The way they move their heads back and forth resembles a turtle or a snake.
I haven't seen a baby Leopard Seal. They must be cute and appealing to
human eyes, but I would not describe the adults as cute.
Thanks to Lois Breger, a librarian in South Carolina, I have the
definitive answer to the penguin knee question. The answer is yes, penguins
do have knees, and kneecaps also. Lois pointed out that there is a book by
a David Feldman called Do Penguins Have Knees? I'll have to find it when I
return to school.
With yesterday's and today's journal entries I've included photos
taken from one of the Nathaniel B. Palmer's two Zodiac inflatable boats.
Since we were not coring yesterday morning, I had a chance to go out with
the ice people to do their morning satellite pass observations. It was a
cold morning for cruising around in an open boat, but it was nice to see
the ship from a distance. Since we were stopped anyhow, the seal people
took advantage of the chance to get DNA samples from some nearby Crabeater
seals. They came along with us, and we left them on the pack ice, to be
picked up on our return. We continued until we were a kilometer away from
the ship. Steve Ager nosed the boat onto some new ice and stopped the
motor. I collected some sea ice, slush, and seawater samples for oxygen
isotope analysis by Doug Introne, my roommate. While I was doing this, Dr.
Shusun Li and Xiobang Zhou worked on their observations. I haven't yet
found the time to ask them for a full explanation of what they are doing,
but I have it in mind.
The Kasten corer comes up through the ice just north of Thwaites Glacier Tongue. I fiddled it down and fiddled it up, and it brought up over a meter of core.
King Lear's storm. It doesn't look like a whole lot here, just a clockwise swirl of clouds. There is another one on the right, between the Antarctic peninsula and Cape Horn. Thwaites Glacier and Pine Island Bay are at the center of this NOAA image.

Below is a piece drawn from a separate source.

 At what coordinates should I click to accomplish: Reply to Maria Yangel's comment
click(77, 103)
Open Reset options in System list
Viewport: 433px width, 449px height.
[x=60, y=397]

High overhead a satellite passes as Xiaobing Zhou (visible) and Shusun Li (under blanket) take optical measurements. Shusun is hiding under the blanket so that he can see the screen of a laptop computer he is using to record data. I still don't know exactly what they are measuring, except that they want to compare their measurements to those of the satellite. The Zodiac can go through young gray ice a couple of inches thick; we're stopped on some now.